While President Pendarovski’s annual address before the Parliament was overshadowed by the protest staged by the opposition VMRO-DPMNE party, one of the points he made is likely to be tested in the coming days. Pendarovski appealed to the ethnic Albanian members of Parliament, and the other non-Macedonian representatives, to support the push to protect Macedonian national identity.

Allow me to add to the same question or to express my position regarding the behavior of the political representatives of our fellow Albanians and their attitude towards the issues that affect the Macedonian identity. Unfortunately, one part of the ethnic Macedonians have had doubts for many years: do Albanian politicians support our struggle for wider international affirmation? I claim responsibly, because I have witnessed these processes for more than 20 years, since we negotiated with Greece in the 1990s, that the Albanian political factor, both when it was in power and in opposition, all these years had extremely correct behavior and understanding of our efforts to preserve and promote the Macedonian identity. Such an attitude helped us be stronger in all meetings with foreign emissaries because we knew that we had a harmonized state position. In fact, it cannot be otherwise because (North) Macedonia is a common house for all of us, in which there is no division of tenants and landlords, Pendarovski said.

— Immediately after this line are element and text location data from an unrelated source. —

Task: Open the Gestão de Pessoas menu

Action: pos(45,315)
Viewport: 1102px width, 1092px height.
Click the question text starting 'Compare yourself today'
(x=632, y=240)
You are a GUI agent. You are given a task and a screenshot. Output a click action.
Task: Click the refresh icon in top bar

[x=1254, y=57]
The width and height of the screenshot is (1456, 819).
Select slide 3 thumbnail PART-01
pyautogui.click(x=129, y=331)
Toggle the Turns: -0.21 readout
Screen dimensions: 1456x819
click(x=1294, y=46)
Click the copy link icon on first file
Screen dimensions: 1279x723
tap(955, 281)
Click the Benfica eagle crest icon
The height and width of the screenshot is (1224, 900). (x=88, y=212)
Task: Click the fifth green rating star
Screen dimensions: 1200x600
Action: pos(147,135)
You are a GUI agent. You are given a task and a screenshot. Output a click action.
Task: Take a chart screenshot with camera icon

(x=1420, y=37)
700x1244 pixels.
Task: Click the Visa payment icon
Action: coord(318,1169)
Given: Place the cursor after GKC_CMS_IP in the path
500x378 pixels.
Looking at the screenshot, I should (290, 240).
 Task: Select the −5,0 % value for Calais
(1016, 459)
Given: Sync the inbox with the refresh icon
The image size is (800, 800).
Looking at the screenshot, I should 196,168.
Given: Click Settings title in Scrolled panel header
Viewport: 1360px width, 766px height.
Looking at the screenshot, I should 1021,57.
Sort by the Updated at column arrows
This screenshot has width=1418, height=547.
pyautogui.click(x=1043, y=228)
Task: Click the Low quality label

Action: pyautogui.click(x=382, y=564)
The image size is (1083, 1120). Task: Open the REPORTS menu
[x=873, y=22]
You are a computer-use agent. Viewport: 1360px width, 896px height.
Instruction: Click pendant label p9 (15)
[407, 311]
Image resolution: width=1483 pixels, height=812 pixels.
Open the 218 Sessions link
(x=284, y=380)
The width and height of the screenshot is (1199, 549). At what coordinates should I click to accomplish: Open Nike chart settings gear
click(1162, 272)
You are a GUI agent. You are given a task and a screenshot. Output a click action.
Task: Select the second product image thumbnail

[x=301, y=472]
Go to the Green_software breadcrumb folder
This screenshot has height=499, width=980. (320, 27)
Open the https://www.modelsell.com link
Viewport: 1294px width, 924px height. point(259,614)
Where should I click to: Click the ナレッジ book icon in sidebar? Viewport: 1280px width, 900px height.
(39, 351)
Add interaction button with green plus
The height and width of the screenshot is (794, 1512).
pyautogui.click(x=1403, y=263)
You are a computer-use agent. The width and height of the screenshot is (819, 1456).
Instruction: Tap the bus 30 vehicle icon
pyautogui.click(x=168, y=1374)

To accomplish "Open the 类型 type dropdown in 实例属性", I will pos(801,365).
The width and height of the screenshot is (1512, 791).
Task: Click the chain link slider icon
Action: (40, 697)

The issue could come to the fore, as Pendarovski, and the wider Zaev regime, are under pressure from Bulgaria to accept a more legally binding form to implement the 2017 Zaev – Borisov treaty, through which Bulgaria claims most of Macedonian history and wants to blur the distinction between the two nations. In his remarks, Pendarovski insisted that the Macedonian identity will be protected during these talks, even though both he and Zaev supported prior demands from Greece, similar to those now made by Bulgaria, and engaged in wholesale redefining of the Macedonian history and identity. In this process, nearly all non-Macedonian members of Parliament supported the Zaev regime. All ethnic Albanian members of Parliament voted for the Prespa treaty, insisting that their community demands to to progress toward the European Union, regardless of the price that ethnic Macedonians need to pay for it.

But curiously, some ethnic Albanian politicians have recently voiced concerns about the Bulgarian positions toward Macedonia. Alliance of Albanians party leader Ziadin Sela even warned that the Bulgarian demands imply territorial claims on Macedonia that could destabilize the entire region.